* [Assigned task] Could the entries below be transcribed word for word, with the pictures omitted?

Stored data
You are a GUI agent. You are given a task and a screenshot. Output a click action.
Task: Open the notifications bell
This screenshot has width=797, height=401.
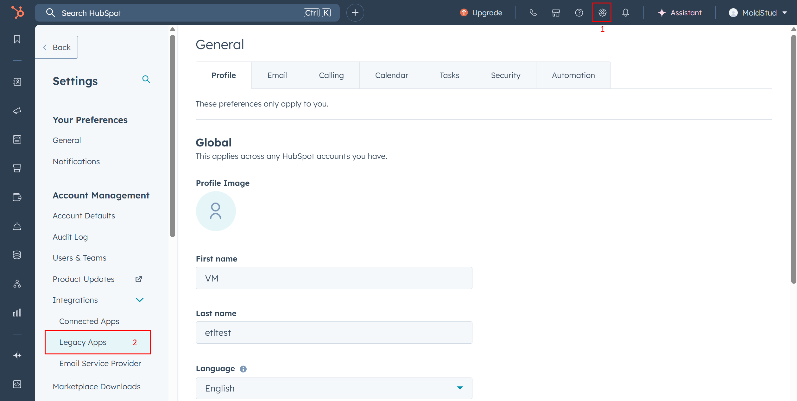click(x=626, y=13)
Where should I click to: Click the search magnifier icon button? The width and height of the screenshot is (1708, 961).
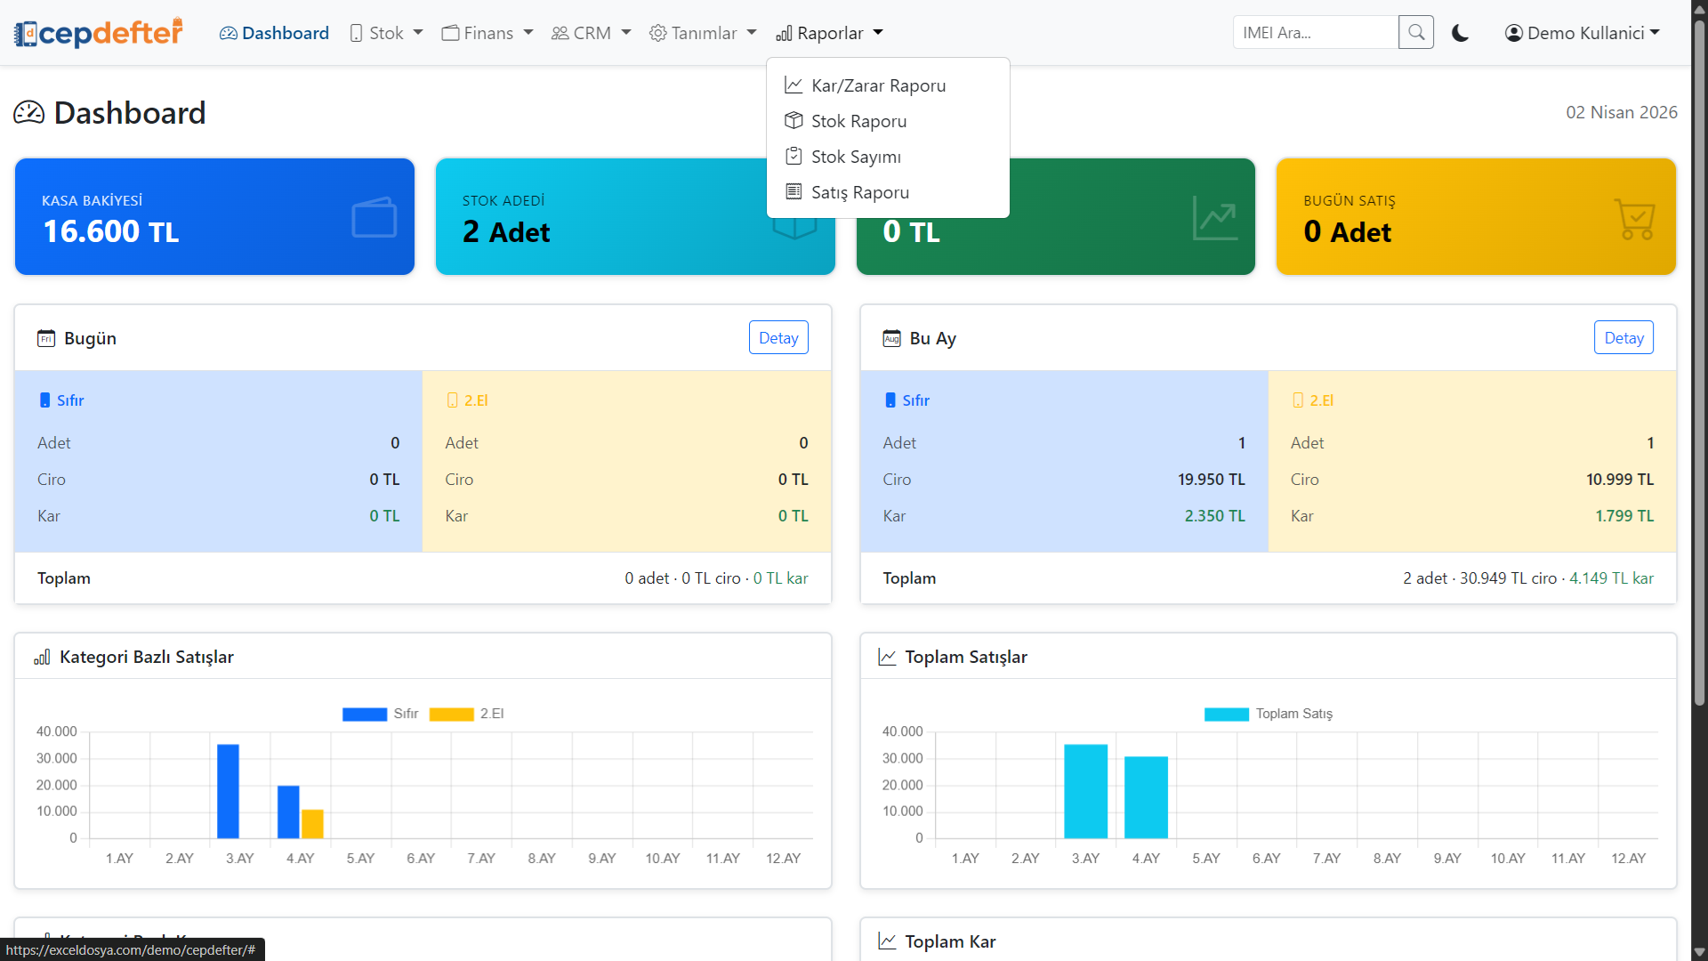[1415, 33]
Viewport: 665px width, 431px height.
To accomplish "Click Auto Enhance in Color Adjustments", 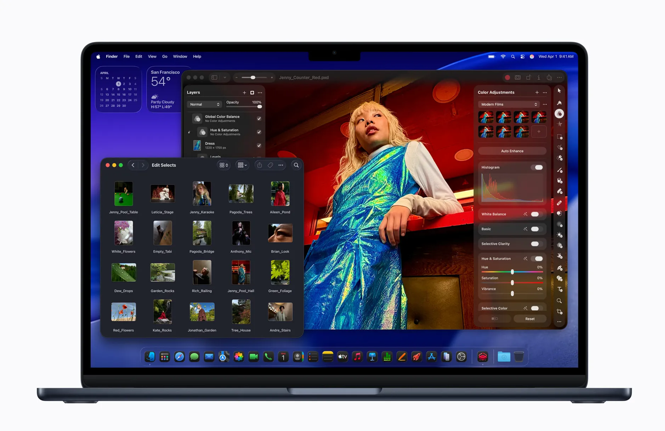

* [Output]
You are a GUI agent. You are given a task and a screenshot. Output a click action.
Task: Open the notifications bell
This screenshot has width=797, height=401.
click(x=626, y=13)
Where should I click to: Click the search magnifier icon button? The width and height of the screenshot is (1708, 961).
[1415, 33]
Viewport: 665px width, 431px height.
To accomplish "Click Auto Enhance in Color Adjustments", 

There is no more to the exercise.